### Exercise inputs
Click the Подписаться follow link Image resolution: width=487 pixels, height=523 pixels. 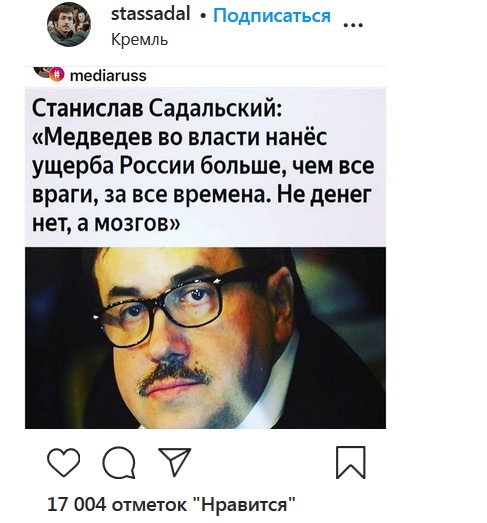point(272,16)
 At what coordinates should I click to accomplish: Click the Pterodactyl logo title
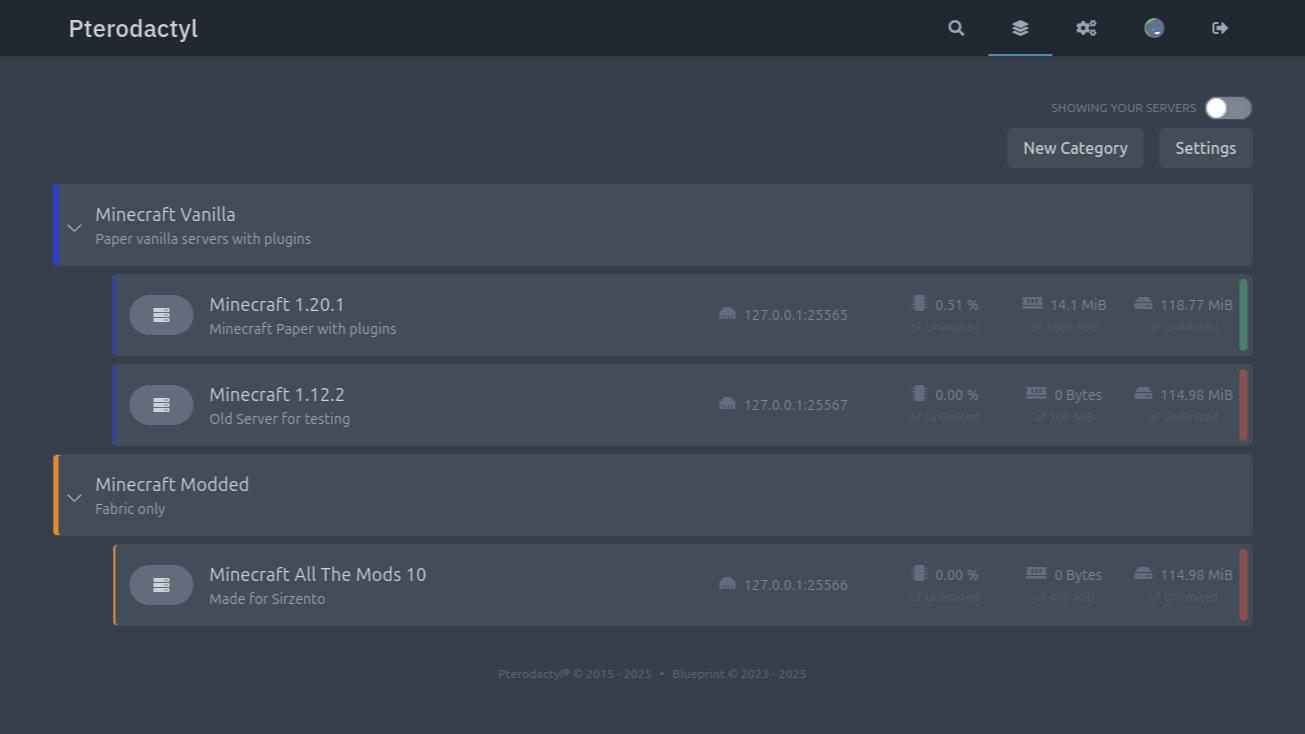pos(133,29)
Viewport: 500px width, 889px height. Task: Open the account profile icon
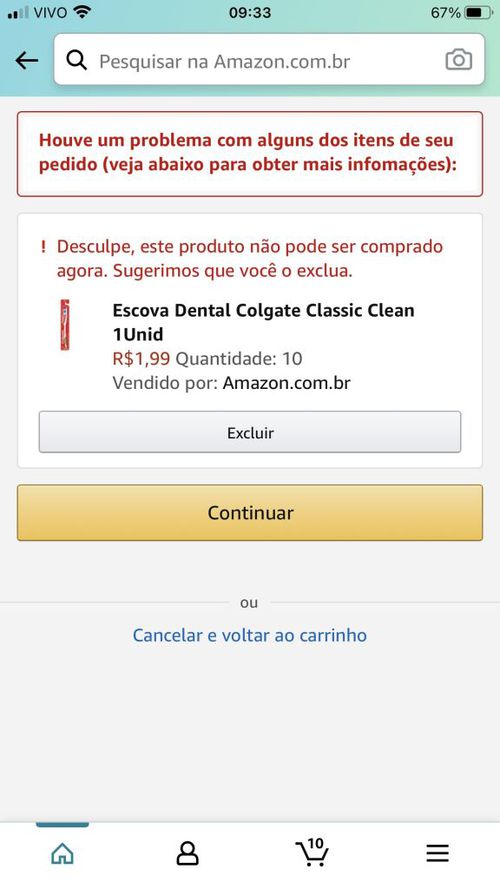point(188,853)

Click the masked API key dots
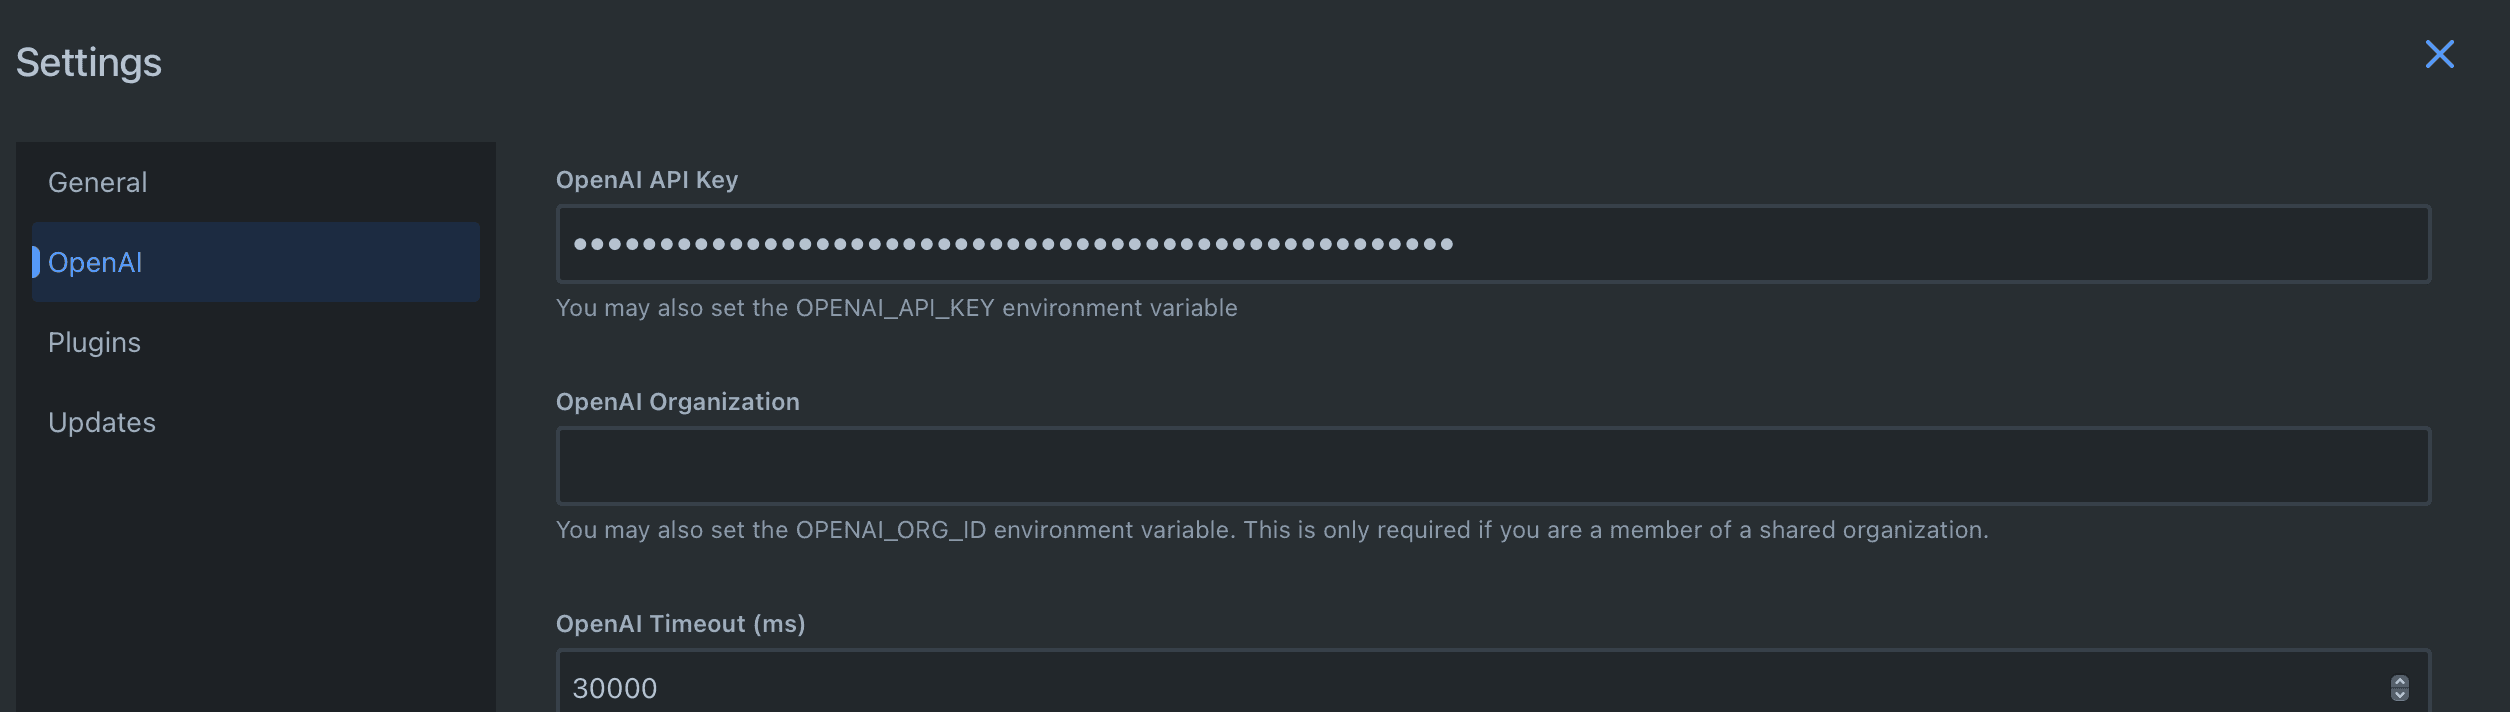pyautogui.click(x=1012, y=244)

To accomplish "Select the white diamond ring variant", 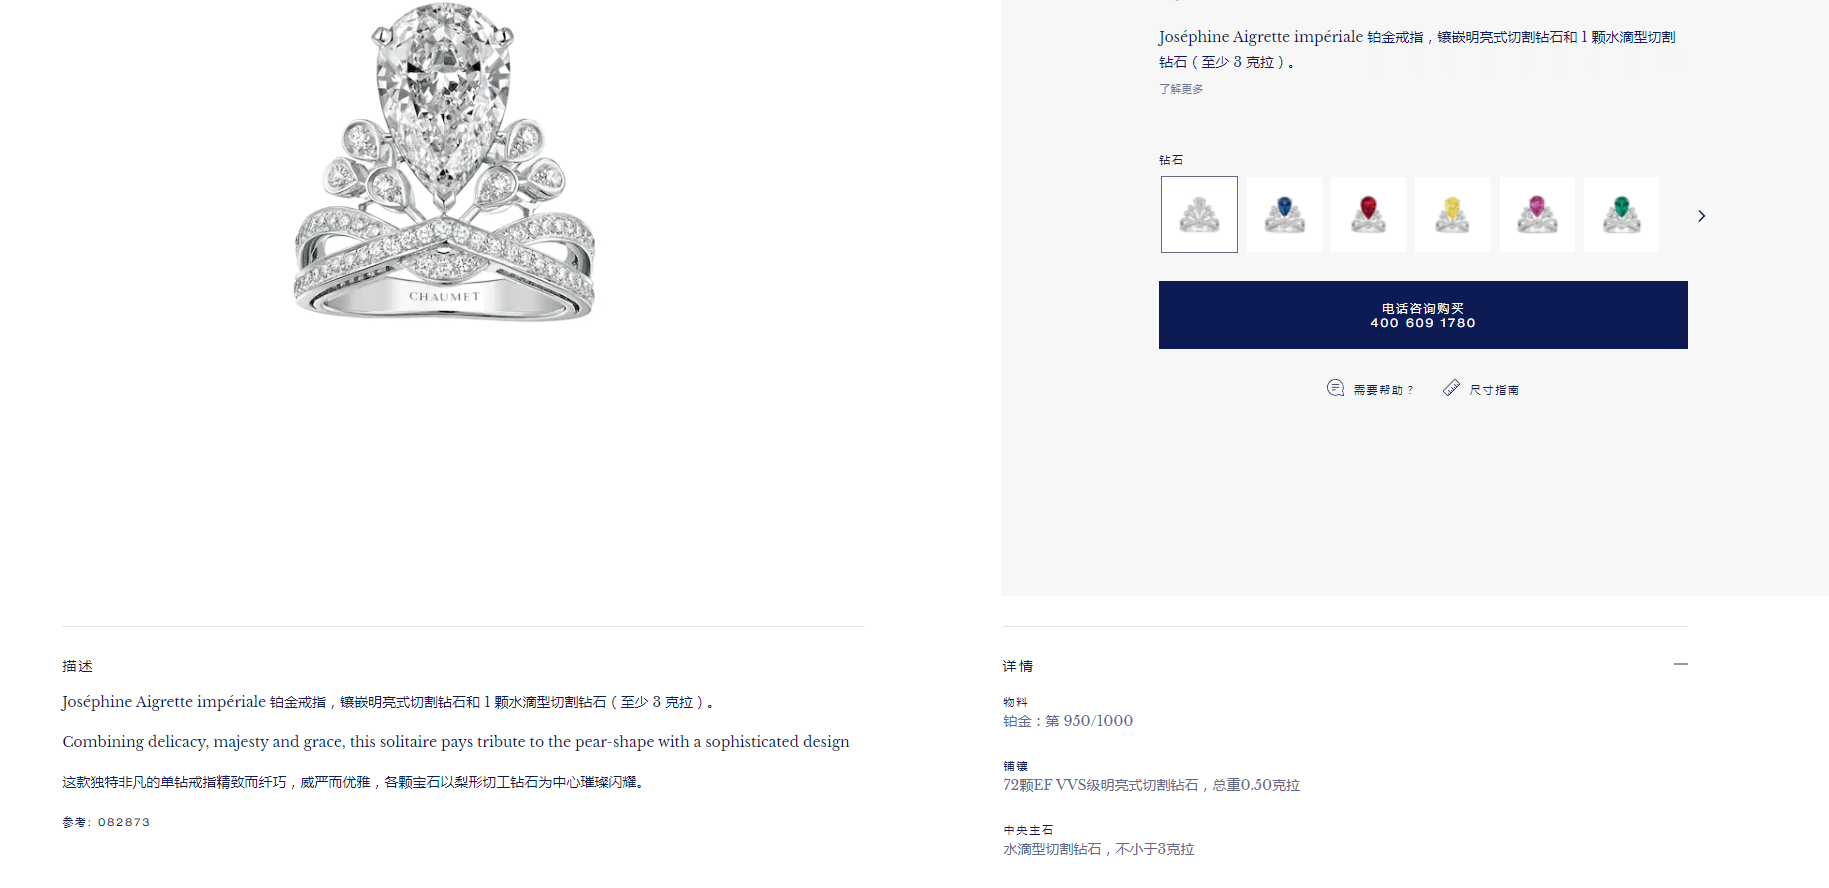I will 1199,215.
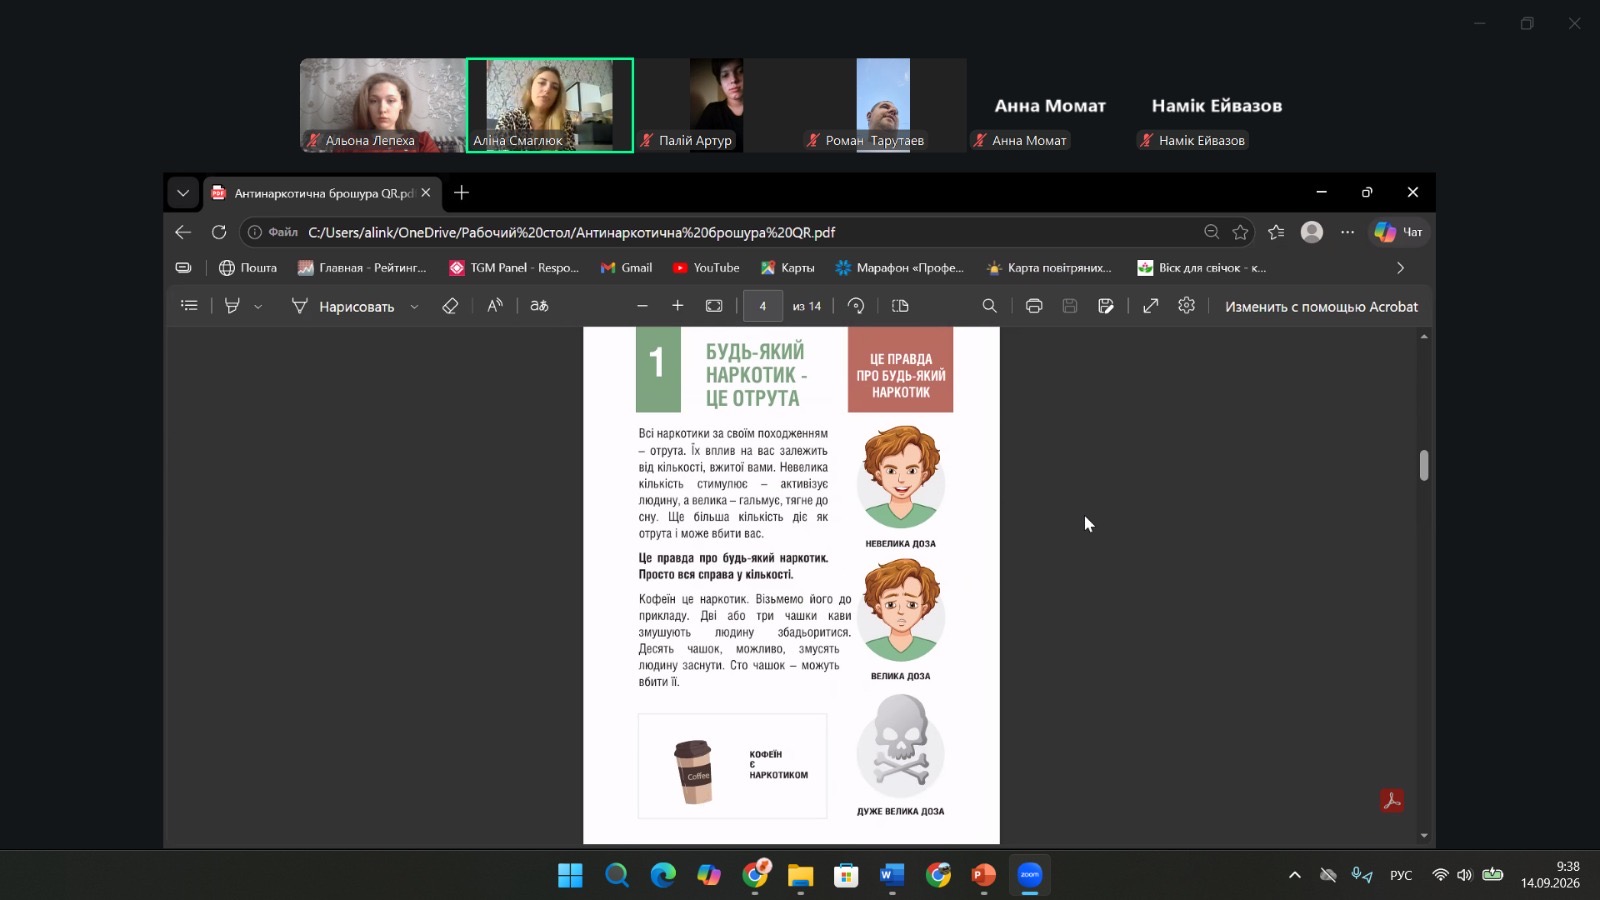Image resolution: width=1600 pixels, height=900 pixels.
Task: Select the eraser tool in PDF toolbar
Action: pos(450,306)

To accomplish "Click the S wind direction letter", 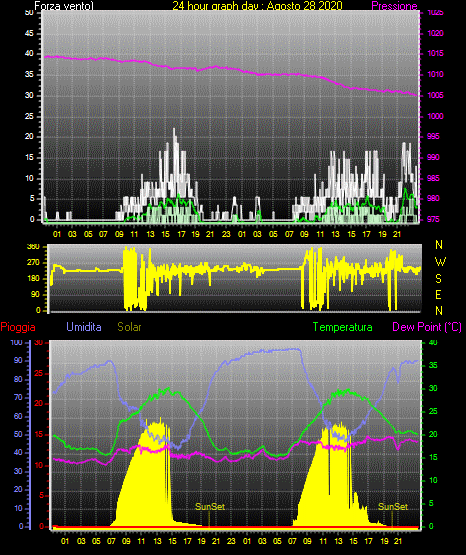I will pos(438,279).
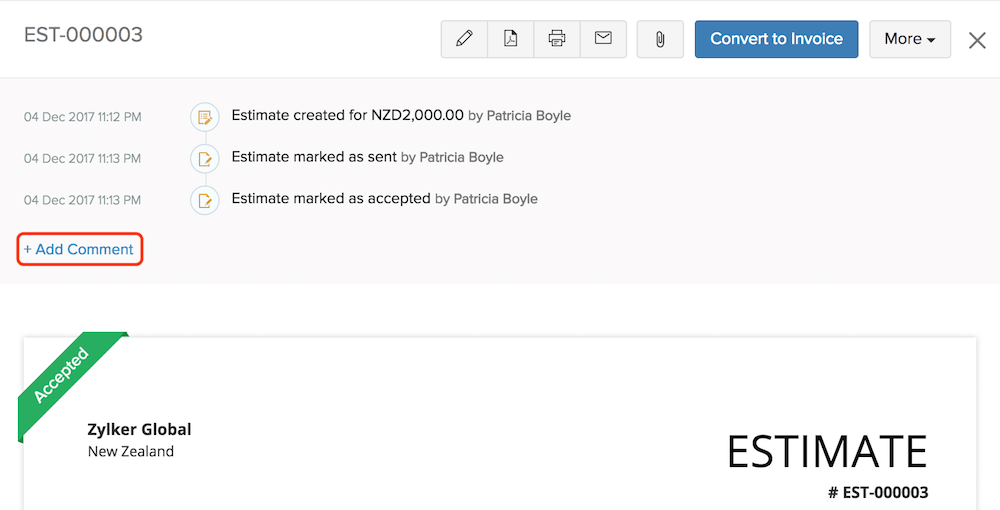Image resolution: width=1000 pixels, height=510 pixels.
Task: Click the pencil edit estimate icon
Action: pyautogui.click(x=464, y=39)
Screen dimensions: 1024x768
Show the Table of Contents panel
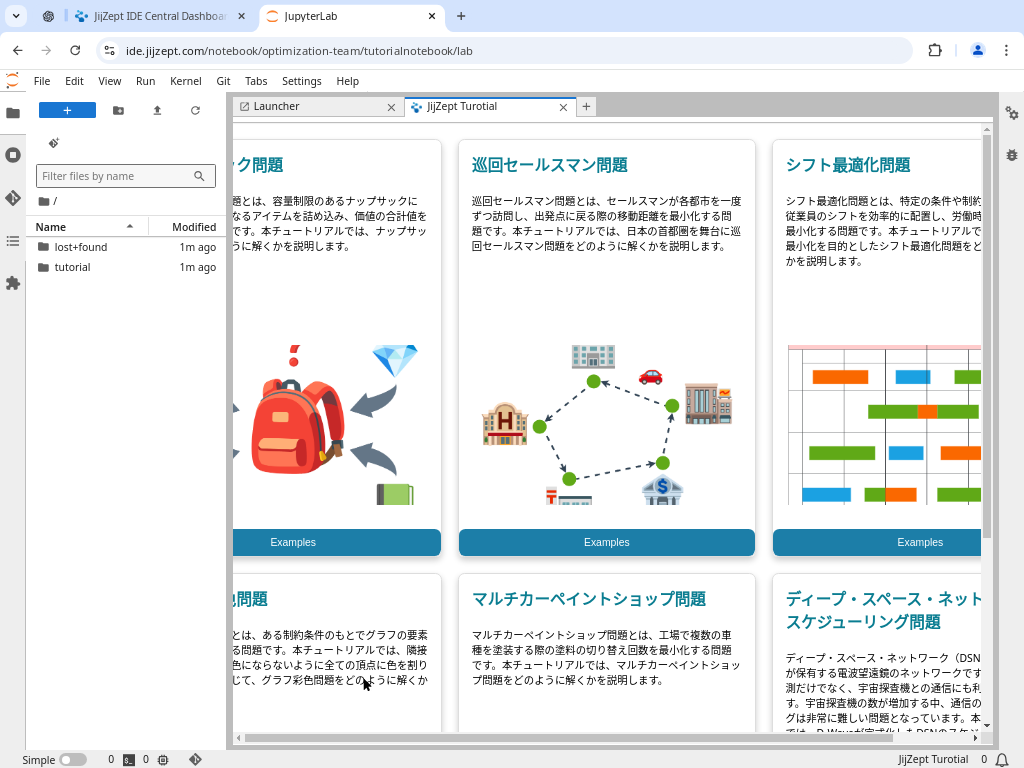pyautogui.click(x=13, y=241)
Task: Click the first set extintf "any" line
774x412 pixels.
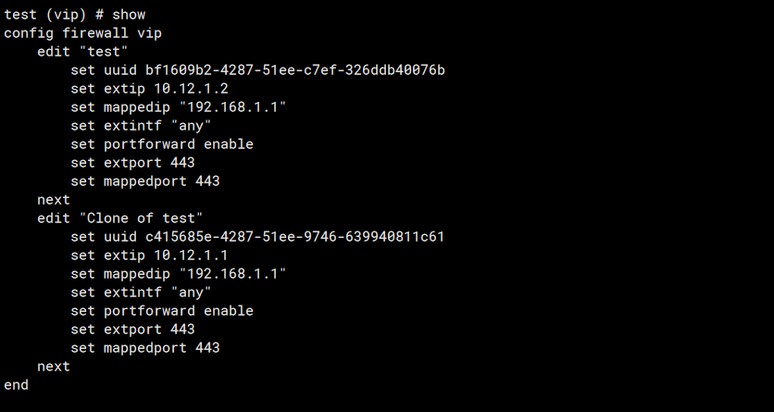Action: click(141, 126)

### Action item
All lines from the one containing "Show the Table of Contents panel" through the end of the entries, both ends included, should be written out exactly, with no pictures.

### Exercise result
Show the Table of Contents panel
pyautogui.click(x=13, y=241)
Task: Click the first set extintf "any" line
774x412 pixels.
Action: click(141, 126)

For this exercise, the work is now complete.